Доктор деловито, молчком закончил обход палаты, направился к выходу, но в сомнении постоял у двери, подошёл к сестре, пользовавшей лекарством из ложечки другого тяжёлого больного, стал шептать, склонившись к ней:
— Конечно, Лизавета Львовна, я невежа. Знаете, так вся жизнь огрубела вокруг, что не чувствуешь Бога. Люди в смятении, устали от тягот житейских и душевных. И — уже ни во что не веришь. Ни-во-что. Ни-во-что! Ни в Бога, ни в чёрта, ни в человека, даже в самого родного. Вся жизнь перемешалась, понеслась в тартарары. Мы все беспросветно запутались и заблудились. Право, мне досадно. А вы — ангел, истинный херувим. Неужели я, циник, путаник, а в сущности, безнравственный и опустившийся человек, вам и впрямь могу нравиться?..

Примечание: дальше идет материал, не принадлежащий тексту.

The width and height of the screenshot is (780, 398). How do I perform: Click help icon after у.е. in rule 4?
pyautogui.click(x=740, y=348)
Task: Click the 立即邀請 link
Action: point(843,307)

Василий проснулся ночью. Радовался — живой. Вспоминались дом и Ангара. Вспоминался этот простой и в то же время непостижимо загадочный Волков. Стал ждать рассвета, но сам хорошенько не понимал, зачем.
— Э-э-эх, служивый, не знаешь ты жизни: учёности всякие заслонили от тебя истину Божью, — расслышал Василий кашляющий старческий голос где-то в углу возле окна.
— Да где же её, старина, истину-то эту Божью отыскать? В тридевятом царстве, поди? — насмешливо, но устало-равнодушно возразил ему ломкий волжский басок.
— Пошто так далёко идти! Правда в сердце твоём, но голова мешает, видать, заглянуть в него глубже. Головой-то умствуешь лукаво — а то как же! Обманываешь не людей, а прежде всего своё сердце.
— Ишь ты! Дай войну пережить, а тама уж и о сердце подумаем.
— Хм, война ему помешала в своё сердце заглянуть!